**TASK DESCRIPTION**
Can you repeat these records word for word, from the line containing "Given: Select the pad 12 row" down to the line containing "click(602, 93)", with both of those lines included?
## start RECORDS PROVIDED
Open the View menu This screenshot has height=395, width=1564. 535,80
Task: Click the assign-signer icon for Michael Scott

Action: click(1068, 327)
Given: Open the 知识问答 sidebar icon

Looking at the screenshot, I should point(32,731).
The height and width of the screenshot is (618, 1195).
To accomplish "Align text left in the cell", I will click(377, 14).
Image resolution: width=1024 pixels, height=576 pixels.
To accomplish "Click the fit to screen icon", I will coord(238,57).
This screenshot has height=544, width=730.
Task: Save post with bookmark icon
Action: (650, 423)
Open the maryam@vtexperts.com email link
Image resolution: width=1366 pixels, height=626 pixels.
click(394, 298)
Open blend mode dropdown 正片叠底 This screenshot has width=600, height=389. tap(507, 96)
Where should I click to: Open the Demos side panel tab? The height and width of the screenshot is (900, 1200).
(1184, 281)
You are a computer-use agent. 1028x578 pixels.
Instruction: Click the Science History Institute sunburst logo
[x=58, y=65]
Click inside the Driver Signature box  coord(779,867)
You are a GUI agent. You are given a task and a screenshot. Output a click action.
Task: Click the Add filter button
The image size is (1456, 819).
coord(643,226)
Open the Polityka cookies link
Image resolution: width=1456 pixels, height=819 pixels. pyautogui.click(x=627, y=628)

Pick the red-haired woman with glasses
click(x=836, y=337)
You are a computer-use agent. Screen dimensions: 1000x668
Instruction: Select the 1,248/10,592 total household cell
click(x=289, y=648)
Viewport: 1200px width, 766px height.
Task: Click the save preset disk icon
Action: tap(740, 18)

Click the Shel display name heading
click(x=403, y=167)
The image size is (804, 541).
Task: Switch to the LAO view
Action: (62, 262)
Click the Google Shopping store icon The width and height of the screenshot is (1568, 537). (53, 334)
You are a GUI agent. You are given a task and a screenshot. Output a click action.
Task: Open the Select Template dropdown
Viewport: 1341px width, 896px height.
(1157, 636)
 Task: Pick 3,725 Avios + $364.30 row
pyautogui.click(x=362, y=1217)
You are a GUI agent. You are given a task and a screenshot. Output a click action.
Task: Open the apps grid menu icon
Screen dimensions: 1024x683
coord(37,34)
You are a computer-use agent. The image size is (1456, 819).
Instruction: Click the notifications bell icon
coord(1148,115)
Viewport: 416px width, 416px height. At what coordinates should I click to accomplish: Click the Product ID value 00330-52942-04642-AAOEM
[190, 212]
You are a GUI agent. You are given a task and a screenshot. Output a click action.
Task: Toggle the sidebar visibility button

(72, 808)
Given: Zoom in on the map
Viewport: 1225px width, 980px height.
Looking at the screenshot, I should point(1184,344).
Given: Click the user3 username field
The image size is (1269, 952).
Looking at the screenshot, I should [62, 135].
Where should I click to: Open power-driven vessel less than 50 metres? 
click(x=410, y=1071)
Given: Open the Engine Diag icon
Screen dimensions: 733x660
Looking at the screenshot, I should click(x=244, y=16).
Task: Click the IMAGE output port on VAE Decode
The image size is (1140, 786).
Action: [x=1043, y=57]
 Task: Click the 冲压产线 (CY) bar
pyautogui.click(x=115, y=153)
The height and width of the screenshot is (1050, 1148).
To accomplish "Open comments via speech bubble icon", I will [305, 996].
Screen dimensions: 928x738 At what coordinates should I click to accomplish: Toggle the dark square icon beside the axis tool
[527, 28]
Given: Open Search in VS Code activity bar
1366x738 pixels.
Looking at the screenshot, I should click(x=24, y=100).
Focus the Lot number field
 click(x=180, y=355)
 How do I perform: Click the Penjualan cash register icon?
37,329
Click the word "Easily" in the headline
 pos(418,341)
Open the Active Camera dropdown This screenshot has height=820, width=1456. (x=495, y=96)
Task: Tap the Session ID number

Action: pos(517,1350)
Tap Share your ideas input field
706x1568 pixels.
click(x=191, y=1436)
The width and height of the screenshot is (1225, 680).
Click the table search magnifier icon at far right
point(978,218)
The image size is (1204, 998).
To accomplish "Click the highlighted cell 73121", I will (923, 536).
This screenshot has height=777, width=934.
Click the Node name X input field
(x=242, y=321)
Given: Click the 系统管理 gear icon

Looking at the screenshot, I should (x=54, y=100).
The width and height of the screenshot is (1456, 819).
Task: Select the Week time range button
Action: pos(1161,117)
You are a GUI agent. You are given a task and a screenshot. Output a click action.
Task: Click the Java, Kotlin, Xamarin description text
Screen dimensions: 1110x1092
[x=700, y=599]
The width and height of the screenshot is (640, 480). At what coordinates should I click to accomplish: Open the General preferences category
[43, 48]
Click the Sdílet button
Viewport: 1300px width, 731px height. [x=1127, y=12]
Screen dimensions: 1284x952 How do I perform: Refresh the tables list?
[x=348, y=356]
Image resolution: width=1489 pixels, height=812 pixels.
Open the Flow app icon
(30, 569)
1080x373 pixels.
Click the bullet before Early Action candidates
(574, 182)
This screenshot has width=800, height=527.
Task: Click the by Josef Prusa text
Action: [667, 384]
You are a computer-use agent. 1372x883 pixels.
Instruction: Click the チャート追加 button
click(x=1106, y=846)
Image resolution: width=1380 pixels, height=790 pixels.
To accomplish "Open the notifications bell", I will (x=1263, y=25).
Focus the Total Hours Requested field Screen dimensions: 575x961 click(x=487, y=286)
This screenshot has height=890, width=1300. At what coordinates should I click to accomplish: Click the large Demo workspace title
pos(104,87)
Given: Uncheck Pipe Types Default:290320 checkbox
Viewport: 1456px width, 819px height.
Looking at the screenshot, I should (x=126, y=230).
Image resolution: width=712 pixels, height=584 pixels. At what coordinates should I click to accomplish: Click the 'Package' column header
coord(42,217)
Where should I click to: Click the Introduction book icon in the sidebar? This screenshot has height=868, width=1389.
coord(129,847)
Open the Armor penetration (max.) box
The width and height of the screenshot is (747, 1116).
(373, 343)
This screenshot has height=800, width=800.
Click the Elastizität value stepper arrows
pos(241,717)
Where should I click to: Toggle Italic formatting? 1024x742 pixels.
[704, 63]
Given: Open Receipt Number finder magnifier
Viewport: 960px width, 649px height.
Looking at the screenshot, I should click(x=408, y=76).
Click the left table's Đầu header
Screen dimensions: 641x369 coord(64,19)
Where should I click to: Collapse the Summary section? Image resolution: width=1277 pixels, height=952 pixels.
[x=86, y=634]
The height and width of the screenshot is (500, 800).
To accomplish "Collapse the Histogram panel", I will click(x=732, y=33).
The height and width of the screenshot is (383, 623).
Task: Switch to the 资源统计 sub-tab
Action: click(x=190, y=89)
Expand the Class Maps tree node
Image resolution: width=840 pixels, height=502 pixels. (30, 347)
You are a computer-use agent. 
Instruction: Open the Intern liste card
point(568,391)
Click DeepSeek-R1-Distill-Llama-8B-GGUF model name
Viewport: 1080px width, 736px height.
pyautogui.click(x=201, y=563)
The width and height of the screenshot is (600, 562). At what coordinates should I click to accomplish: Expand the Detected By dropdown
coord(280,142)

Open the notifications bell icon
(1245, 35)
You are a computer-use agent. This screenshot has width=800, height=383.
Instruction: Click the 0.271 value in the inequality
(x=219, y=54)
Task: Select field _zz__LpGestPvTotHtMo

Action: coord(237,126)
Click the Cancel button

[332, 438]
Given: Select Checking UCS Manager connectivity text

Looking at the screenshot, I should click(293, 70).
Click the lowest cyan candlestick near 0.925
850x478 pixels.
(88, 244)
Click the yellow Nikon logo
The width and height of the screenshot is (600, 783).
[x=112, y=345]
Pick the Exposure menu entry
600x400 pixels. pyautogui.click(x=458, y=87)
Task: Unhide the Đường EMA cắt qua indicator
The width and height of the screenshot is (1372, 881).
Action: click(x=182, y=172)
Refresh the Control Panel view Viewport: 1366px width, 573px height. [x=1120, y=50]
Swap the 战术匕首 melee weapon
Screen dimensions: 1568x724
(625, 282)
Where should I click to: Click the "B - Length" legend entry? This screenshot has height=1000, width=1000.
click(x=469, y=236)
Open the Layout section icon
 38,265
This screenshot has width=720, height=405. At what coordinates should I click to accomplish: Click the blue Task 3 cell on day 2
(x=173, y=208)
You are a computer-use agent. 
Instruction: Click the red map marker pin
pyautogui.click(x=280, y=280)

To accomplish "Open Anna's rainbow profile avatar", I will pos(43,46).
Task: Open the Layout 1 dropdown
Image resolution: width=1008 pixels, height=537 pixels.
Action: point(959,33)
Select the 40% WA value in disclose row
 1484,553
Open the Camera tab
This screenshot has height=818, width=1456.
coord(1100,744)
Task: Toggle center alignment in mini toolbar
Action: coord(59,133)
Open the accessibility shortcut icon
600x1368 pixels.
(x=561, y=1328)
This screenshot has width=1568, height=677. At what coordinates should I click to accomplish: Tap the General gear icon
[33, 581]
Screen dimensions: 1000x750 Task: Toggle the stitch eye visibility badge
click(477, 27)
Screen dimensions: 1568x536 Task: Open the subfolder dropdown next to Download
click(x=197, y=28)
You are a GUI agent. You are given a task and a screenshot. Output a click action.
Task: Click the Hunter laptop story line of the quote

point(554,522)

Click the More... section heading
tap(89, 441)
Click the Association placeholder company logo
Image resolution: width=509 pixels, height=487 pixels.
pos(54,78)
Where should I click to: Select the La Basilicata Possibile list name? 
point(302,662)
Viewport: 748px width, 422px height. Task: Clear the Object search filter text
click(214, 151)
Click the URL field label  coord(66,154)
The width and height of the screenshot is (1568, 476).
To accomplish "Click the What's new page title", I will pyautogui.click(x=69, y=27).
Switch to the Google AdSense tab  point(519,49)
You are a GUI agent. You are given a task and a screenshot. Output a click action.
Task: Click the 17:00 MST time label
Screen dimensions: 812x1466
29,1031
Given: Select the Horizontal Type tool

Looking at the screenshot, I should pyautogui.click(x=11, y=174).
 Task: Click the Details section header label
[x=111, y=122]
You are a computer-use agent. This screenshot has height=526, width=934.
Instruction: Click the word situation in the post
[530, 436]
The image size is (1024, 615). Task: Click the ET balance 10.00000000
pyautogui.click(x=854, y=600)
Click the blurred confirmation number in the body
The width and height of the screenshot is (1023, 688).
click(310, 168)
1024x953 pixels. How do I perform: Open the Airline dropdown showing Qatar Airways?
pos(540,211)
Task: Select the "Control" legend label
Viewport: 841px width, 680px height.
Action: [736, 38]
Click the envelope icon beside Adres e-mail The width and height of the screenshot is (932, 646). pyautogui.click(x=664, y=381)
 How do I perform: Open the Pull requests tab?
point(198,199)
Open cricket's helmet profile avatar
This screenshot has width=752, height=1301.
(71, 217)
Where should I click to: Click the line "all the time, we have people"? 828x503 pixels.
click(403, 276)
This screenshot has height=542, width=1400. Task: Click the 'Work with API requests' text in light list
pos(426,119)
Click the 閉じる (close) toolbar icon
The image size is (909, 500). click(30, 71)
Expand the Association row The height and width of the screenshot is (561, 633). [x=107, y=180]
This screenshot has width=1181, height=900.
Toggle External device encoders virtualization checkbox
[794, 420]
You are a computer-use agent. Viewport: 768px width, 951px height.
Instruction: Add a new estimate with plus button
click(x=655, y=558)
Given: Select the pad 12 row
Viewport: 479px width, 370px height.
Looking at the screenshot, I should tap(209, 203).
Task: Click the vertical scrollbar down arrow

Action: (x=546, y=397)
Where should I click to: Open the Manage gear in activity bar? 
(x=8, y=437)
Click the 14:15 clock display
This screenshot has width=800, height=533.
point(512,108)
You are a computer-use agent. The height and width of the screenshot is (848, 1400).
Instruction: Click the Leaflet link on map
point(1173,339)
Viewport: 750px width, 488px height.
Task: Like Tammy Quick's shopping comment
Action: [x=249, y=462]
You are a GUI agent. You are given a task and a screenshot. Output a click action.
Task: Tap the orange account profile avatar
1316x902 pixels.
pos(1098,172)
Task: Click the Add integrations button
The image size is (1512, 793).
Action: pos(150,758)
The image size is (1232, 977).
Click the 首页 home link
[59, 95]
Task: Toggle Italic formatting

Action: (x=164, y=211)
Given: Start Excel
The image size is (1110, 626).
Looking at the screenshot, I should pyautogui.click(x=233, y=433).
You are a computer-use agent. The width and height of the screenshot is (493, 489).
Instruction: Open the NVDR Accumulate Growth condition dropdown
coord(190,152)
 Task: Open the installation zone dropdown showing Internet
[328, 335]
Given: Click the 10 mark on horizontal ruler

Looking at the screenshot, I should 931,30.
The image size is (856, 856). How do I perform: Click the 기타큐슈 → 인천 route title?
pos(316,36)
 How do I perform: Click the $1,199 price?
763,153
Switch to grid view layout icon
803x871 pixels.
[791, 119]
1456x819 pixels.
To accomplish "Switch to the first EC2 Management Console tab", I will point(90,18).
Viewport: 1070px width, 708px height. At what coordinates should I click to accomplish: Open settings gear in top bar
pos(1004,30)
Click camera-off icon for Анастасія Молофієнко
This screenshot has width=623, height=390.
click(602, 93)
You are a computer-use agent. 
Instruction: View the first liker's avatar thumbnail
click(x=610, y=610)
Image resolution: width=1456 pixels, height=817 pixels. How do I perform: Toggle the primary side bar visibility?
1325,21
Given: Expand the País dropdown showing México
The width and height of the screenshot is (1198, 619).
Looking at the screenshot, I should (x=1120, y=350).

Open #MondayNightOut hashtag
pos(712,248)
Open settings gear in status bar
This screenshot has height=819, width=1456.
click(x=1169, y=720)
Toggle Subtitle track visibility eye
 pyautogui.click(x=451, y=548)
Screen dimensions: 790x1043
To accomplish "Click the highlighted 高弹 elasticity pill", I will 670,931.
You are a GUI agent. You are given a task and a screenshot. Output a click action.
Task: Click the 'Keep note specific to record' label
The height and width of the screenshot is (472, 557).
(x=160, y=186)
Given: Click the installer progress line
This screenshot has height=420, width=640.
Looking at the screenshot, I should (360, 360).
## end RECORDS PROVIDED
**CORRECT RESULT**
Given: Select the pad 12 row
Viewport: 479px width, 370px height.
Looking at the screenshot, I should tap(209, 203).
Task: Click the vertical scrollbar down arrow

Action: (x=546, y=397)
Where should I click to: Open the Manage gear in activity bar? 
(x=8, y=437)
Click the 14:15 clock display
This screenshot has width=800, height=533.
point(512,108)
You are a computer-use agent. The height and width of the screenshot is (848, 1400).
Instruction: Click the Leaflet link on map
point(1173,339)
Viewport: 750px width, 488px height.
Task: Like Tammy Quick's shopping comment
Action: [x=249, y=462]
You are a GUI agent. You are given a task and a screenshot. Output a click action.
Task: Tap the orange account profile avatar
1316x902 pixels.
pos(1098,172)
Task: Click the Add integrations button
The image size is (1512, 793).
Action: pos(150,758)
The image size is (1232, 977).
Click the 首页 home link
[59, 95]
Task: Toggle Italic formatting

Action: (x=164, y=211)
Given: Start Excel
The image size is (1110, 626).
Looking at the screenshot, I should pyautogui.click(x=233, y=433).
You are a computer-use agent. The width and height of the screenshot is (493, 489).
Instruction: Open the NVDR Accumulate Growth condition dropdown
coord(190,152)
 Task: Open the installation zone dropdown showing Internet
[328, 335]
Given: Click the 10 mark on horizontal ruler

Looking at the screenshot, I should 931,30.
The image size is (856, 856). How do I perform: Click the 기타큐슈 → 인천 route title?
pos(316,36)
 How do I perform: Click the $1,199 price?
763,153
Switch to grid view layout icon
803x871 pixels.
[791, 119]
1456x819 pixels.
To accomplish "Switch to the first EC2 Management Console tab", I will point(90,18).
Viewport: 1070px width, 708px height. At what coordinates should I click to accomplish: Open settings gear in top bar
pos(1004,30)
Click camera-off icon for Анастасія Молофієнко
This screenshot has width=623, height=390.
click(602, 93)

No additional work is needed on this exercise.